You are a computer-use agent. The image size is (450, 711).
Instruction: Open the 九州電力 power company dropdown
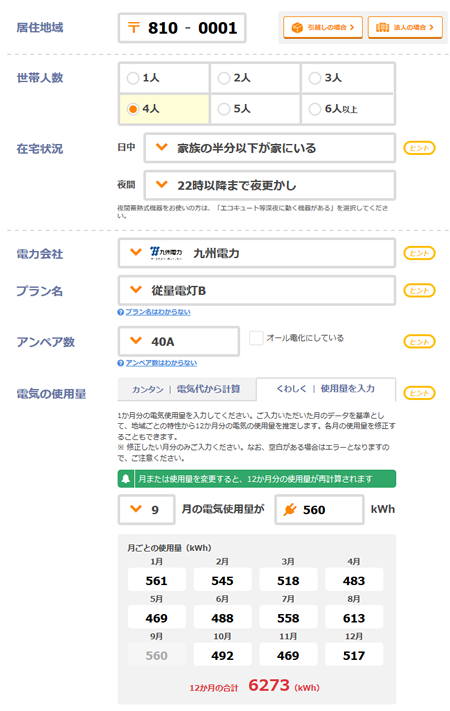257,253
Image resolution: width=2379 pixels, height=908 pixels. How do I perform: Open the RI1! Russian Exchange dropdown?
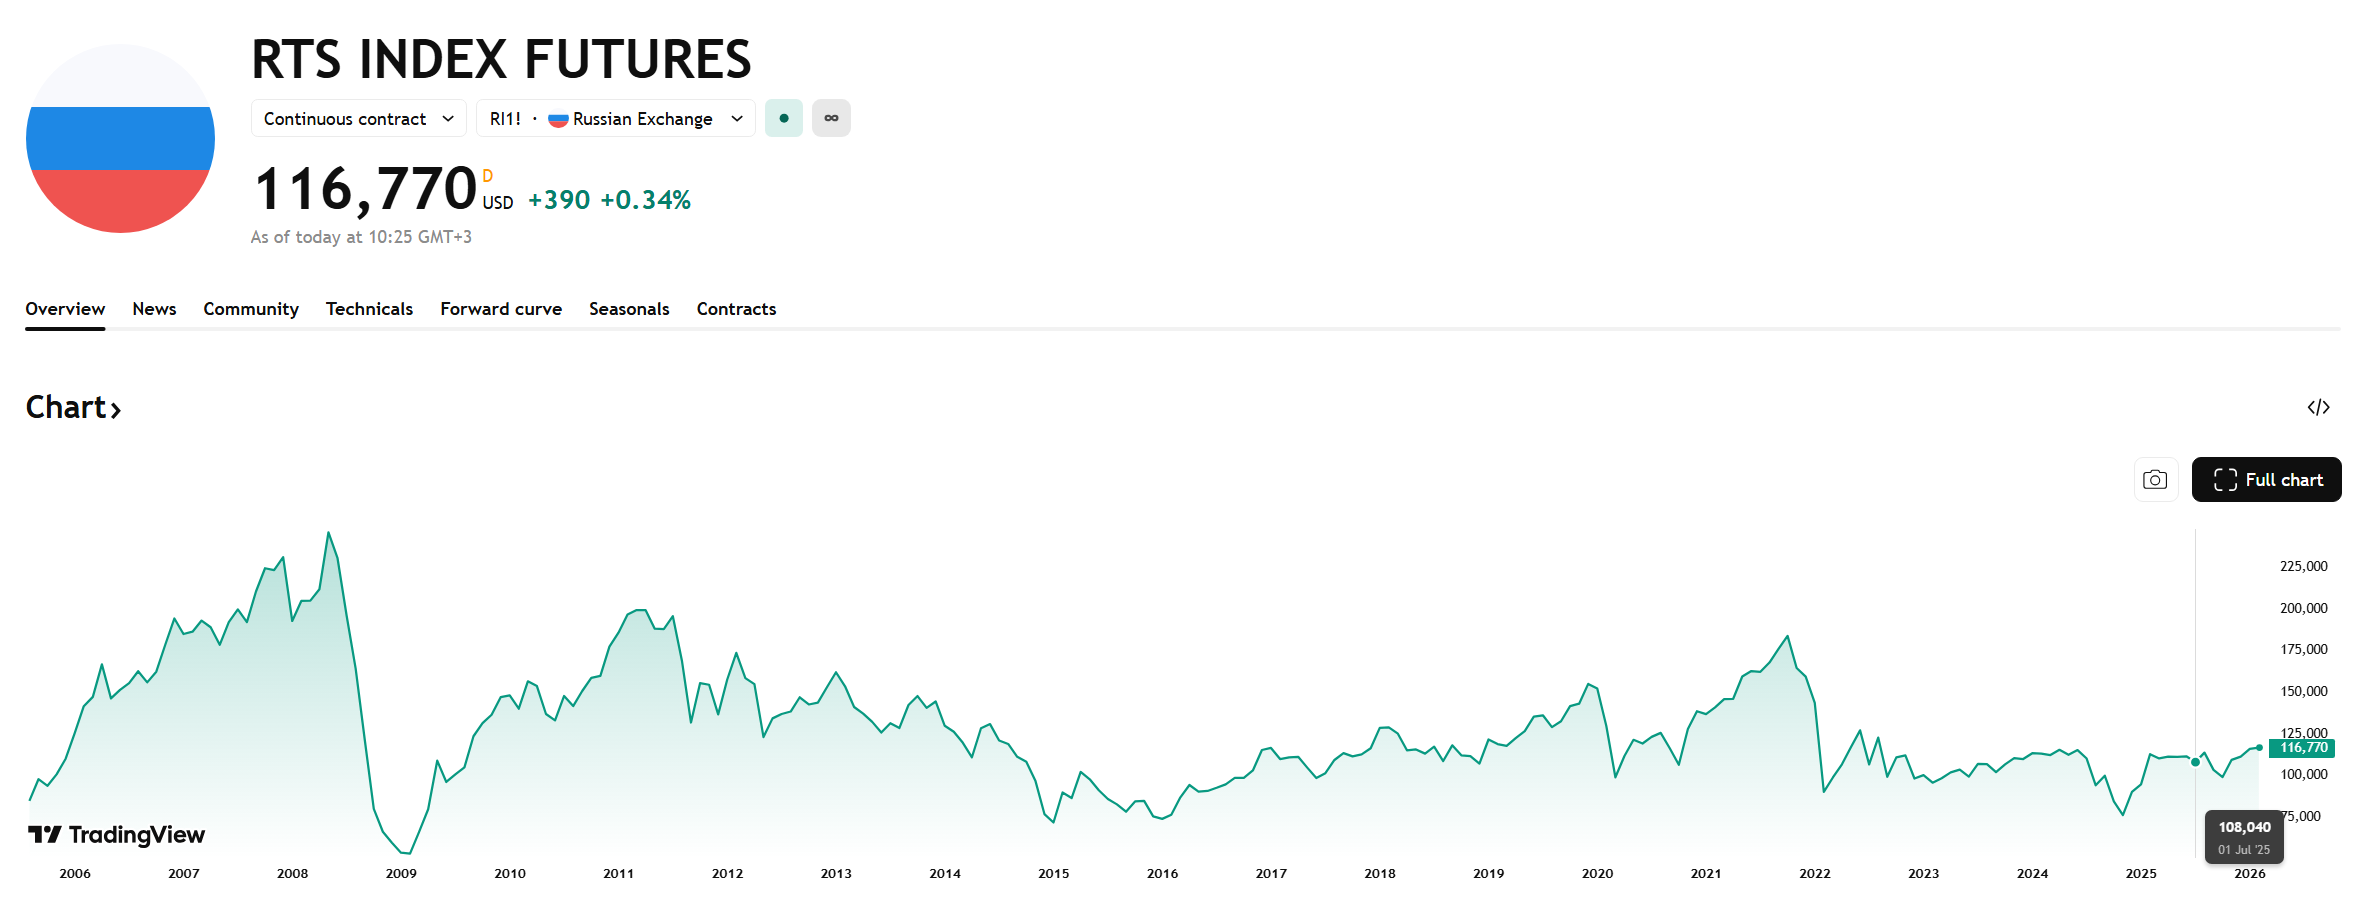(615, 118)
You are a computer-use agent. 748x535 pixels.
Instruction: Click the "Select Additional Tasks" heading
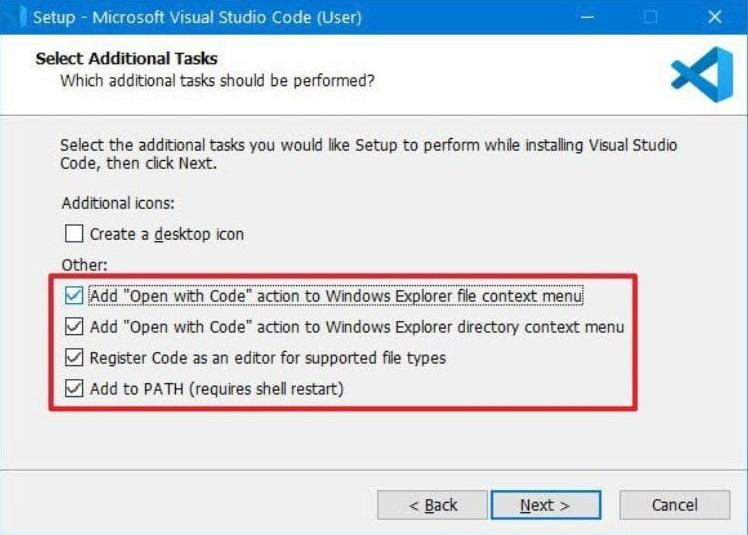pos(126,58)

- - - - -

# DIRECTIONS:
When you reach the line containing "Image resolution: width=2379" in the listing above, reproduce it and every line after it through the last, exactly; omit the pictures.

# RESULT:
Image resolution: width=2379 pixels, height=908 pixels. How do I perform: Open the RI1! Russian Exchange dropdown?
(615, 118)
You are a computer-use agent. 748x535 pixels.
Instruction: Click the "Select Additional Tasks" heading
pos(126,58)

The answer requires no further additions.